Estes factos eram do pleno conhecimento de todos os funcionários do Banco que com ele lidavam.
De facto, todos os funcionários do Banco que lidavam com o falecido marido da primeira autora sabiam que este não tinha por hábito investir na Bolsa, não costumava adquirir a qualquer Banco qualquer produto diverso de depósitos a prazo.
E também tinham perfeita consciência de que o falecido marido da primeira autora, devidamente informado, nunca, em circunstância alguma, aceitaria subscrever um produto como aquele que está em causa nestes autos.

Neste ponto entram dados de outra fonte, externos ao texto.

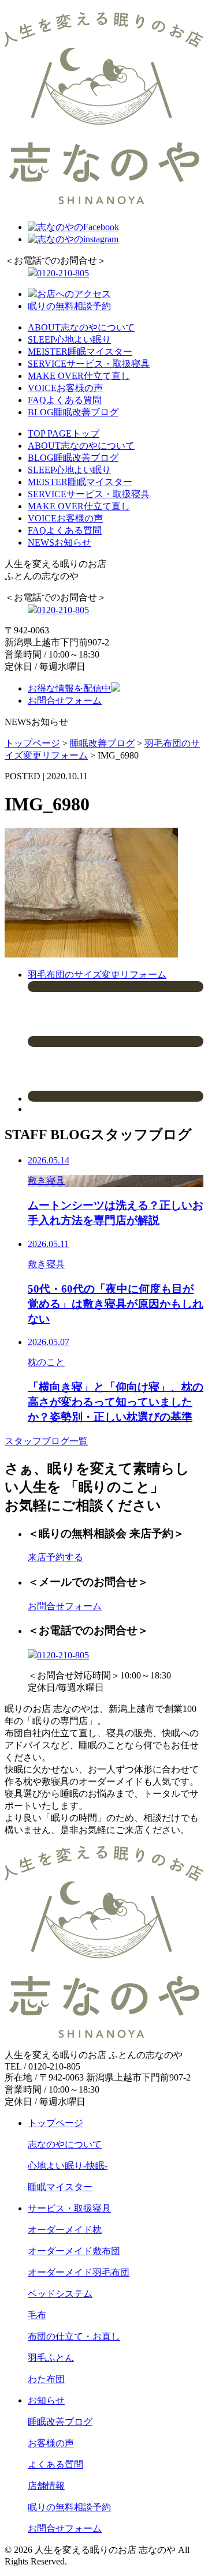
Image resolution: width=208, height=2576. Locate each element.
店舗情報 (46, 2486)
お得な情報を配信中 (69, 688)
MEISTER (80, 351)
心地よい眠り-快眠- (67, 2166)
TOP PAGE (63, 433)
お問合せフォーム (65, 700)
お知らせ (46, 2400)
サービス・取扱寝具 (69, 2208)
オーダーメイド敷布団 (74, 2251)
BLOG (73, 412)
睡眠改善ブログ (60, 2422)
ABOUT (81, 327)
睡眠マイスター (60, 2187)
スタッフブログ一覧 (46, 1441)
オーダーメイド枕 (65, 2230)
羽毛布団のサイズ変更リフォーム (97, 974)
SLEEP (69, 339)
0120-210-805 (63, 273)
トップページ (55, 2123)
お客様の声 (51, 2443)
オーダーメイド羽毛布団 (78, 2272)
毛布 (37, 2315)
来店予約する (55, 1557)
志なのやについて (65, 2144)
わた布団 (46, 2379)
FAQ (65, 400)
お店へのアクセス (74, 294)
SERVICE (89, 364)
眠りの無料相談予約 (69, 306)
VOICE (65, 388)
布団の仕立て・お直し (74, 2336)
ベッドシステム (60, 2294)
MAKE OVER (79, 376)
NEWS (59, 542)
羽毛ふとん (51, 2358)
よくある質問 (55, 2464)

O falecido marido da primeira autora tinha plena confiança nos seus interlocutores do Banco, por achar que eram pessoas íntegras e de palavra, que se preocupavam com os interesses dos clientes do Banco e que, especialmente no que toca ao seu gestor de conta, lhe prestava aconselhamento profissional quanto à gestão das suas poupanças.
Os funcionários do Banco réu não informaram o falecido marido da primeira autora de que, ao subscrever aquele produto, deixava pura e simplesmente de ter o mínimo controlo sobre o seu dinheiro e, nomeadamente, perdia a possibilidade de o movimentar, levantar ou até gastar dali para a frente.
Ao subscrever aquele produto, nunca passou pela cabeça do falecido marido da primeira autora – nem tal lhe foi alvitrado – de que o empréstimo só poderia ser reembolsado a partir de Outubro de 2014.
Nas suas relações com o Banco, o falecido marido da primeira autora deixou sempre transparecer a preocupação em ter o dinheiro sempre disponível, para fazer face a qualquer aperto financeiro súbito.
Nunca o falecido marido da primeira autora teria aceitado subscrever duas obrigações SLN Rendimento Mais 2004 se lhe tivessem sido bem explicadas as características do produto que lhe estava a ser vendido e, sobretudo, se lhes tivesse sido mostrado o documento n.º 8, nomeadamente nos capítulos “reembolso antecipado”; “liquidez” e “subordinação”, bem como a ausência de garantia do Banco à subscrição.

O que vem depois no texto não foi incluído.